+++ MATERIAL FOR THIS TASK

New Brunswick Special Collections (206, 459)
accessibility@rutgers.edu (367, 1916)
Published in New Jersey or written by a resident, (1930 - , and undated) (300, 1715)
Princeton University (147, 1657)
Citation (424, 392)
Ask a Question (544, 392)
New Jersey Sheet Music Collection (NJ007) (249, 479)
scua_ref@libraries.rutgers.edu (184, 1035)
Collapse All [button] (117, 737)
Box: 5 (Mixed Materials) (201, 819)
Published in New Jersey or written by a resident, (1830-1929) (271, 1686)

++++++

■ **REQUIREMENT**
Write out every line of the data above again in full, shifting each coordinate pair by adding 11 to both of its numbers.

■ **ANSWER TO THE TASK**
New Brunswick Special Collections (217, 470)
accessibility@rutgers.edu (378, 1927)
Published in New Jersey or written by a resident, (1930 - , and undated) (311, 1726)
Princeton University (158, 1668)
Citation (435, 403)
Ask a Question (555, 403)
New Jersey Sheet Music Collection (NJ007) (260, 490)
scua_ref@libraries.rutgers.edu (195, 1046)
Collapse All [button] (128, 748)
Box: 5 (Mixed Materials) (212, 830)
Published in New Jersey or written by a resident, (1830-1929) (282, 1697)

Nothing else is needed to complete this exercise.